The supposed node size refers to horizontal dimensions, not to vertical dimensions.
Vertical dimensions of around 1 nanometer or less could be achieved already many decades ago, because they depend on growth speed and on time, not on lithography, like the horizontal dimensions.
The industry should have stopped decades ago to talk about the "size" but they should have characterized a CMOS process by its density, e.g. in logic gates per square mm.
However, an actual concrete number would be disliked by marketing, because they could no longer claim that their "1 nm" process is better than the "2 nm" process of another vendor, if their density is not really better.
gabrielhidasy 32 minutes ago [-]
Just get better marketers to say your 2nm process has more gates per sqmm than your competition 1nm process.
kailden 23 minutes ago [-]
Exactly. WatsonX AI quantum angstroms for e-business.
Legend2440 1 hours ago [-]
It's been decades since published node sizes had any connection to actual feature size. Sadly this is just how it works in the semiconductor industry now.
pseudosavant 2 hours ago [-]
My read on it was that they are trying to imply a transistor density (in a 2D plane sense) that is comparable to a 1nm process? But they achieve that through stacking (3D, not 2D) since the features aren't actually anywhere near 1nm?
makeitdouble 2 hours ago [-]
If they're adding a dimension, the marketing should reflect that.
I know they won't go for an anything that makes as much sense as 5nm3, so I vote for "1nm hyper space"
y1n0 47 minutes ago [-]
“TeraThread”
roflmaostc 2 hours ago [-]
yeah, where on the pictures is the 0.7nm feature?
The linespacing is around 5nm. Is it the white line which is 0.7nm?
TallGuyShort 1 hours ago [-]
I really can't see where the 0.7nm is coming from. The white line looks like it's just an edge of a feature that is "15 rows of silicon atoms", which by some quick arithmetic on Wolfram Alpha has to be AT LEAST ~1.6nm, and the way the rows of atoms appear to be packed in that image and by the provided scale, it seems to be significantly more. Using the white line as a meaningful measurement seems to me to be more misleading than any other interpretation here.
wmf 1 hours ago [-]
It's the equivalent performance of a 0.7 nm planar transistor. It's not about the feature size.
api 43 minutes ago [-]
Better metrics are transistors/mm^2, performance/watt, and raw performance, since at this point "nm" is fluff and easily game-able.
Different companies measure it differently too. This was a while ago, but I remember reading that Intel 10nm was more or less close to TSMC 7nm. I'm sure this is still true to varying degrees.
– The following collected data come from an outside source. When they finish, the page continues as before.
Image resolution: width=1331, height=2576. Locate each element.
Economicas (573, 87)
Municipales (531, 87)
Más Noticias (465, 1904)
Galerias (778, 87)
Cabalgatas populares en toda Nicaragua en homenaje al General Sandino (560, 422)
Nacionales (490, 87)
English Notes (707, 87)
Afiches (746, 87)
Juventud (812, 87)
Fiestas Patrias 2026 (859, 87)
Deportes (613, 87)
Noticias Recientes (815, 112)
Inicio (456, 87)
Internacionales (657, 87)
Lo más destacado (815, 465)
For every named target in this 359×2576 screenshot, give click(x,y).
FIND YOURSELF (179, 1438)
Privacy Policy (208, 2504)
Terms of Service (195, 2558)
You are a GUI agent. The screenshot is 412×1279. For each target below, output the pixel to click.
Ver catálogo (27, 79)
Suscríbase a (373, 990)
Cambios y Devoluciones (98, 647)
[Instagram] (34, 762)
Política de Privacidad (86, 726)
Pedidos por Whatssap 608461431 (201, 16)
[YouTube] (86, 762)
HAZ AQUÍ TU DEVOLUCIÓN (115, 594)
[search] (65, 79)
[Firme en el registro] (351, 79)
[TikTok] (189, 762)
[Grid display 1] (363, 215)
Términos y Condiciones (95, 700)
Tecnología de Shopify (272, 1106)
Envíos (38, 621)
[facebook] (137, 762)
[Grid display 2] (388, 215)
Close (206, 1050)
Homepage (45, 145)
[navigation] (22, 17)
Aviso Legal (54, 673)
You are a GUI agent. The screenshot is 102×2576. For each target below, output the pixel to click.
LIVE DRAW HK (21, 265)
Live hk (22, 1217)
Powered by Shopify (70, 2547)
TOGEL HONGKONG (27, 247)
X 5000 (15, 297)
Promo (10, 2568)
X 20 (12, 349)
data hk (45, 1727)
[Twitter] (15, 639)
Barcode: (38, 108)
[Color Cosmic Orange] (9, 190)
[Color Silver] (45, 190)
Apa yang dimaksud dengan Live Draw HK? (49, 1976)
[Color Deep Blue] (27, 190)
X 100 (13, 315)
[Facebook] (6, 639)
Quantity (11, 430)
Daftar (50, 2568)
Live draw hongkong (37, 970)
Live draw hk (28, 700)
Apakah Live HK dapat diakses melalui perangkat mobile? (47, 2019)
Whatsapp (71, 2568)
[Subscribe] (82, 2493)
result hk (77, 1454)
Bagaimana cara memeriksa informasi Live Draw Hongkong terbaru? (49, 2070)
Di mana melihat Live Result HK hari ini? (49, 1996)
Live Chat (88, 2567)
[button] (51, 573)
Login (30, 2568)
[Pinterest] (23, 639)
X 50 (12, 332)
formerly_proven 1 hours ago [-]
> Continuing the well established trend of making bold claims about physical dimensions that have nothing to do with any of the structures in the chip, and the name scales better than the tech.
We care about PPA (power, performance, area) and not how large or not-large features actually are. Comparing gate lengths between a 1980s planar transistor and a 2010s 3D FinFET or GAA transistor is obviously nonsense, the relatively aligned node names of the industry actually do make sense as a shortcut here.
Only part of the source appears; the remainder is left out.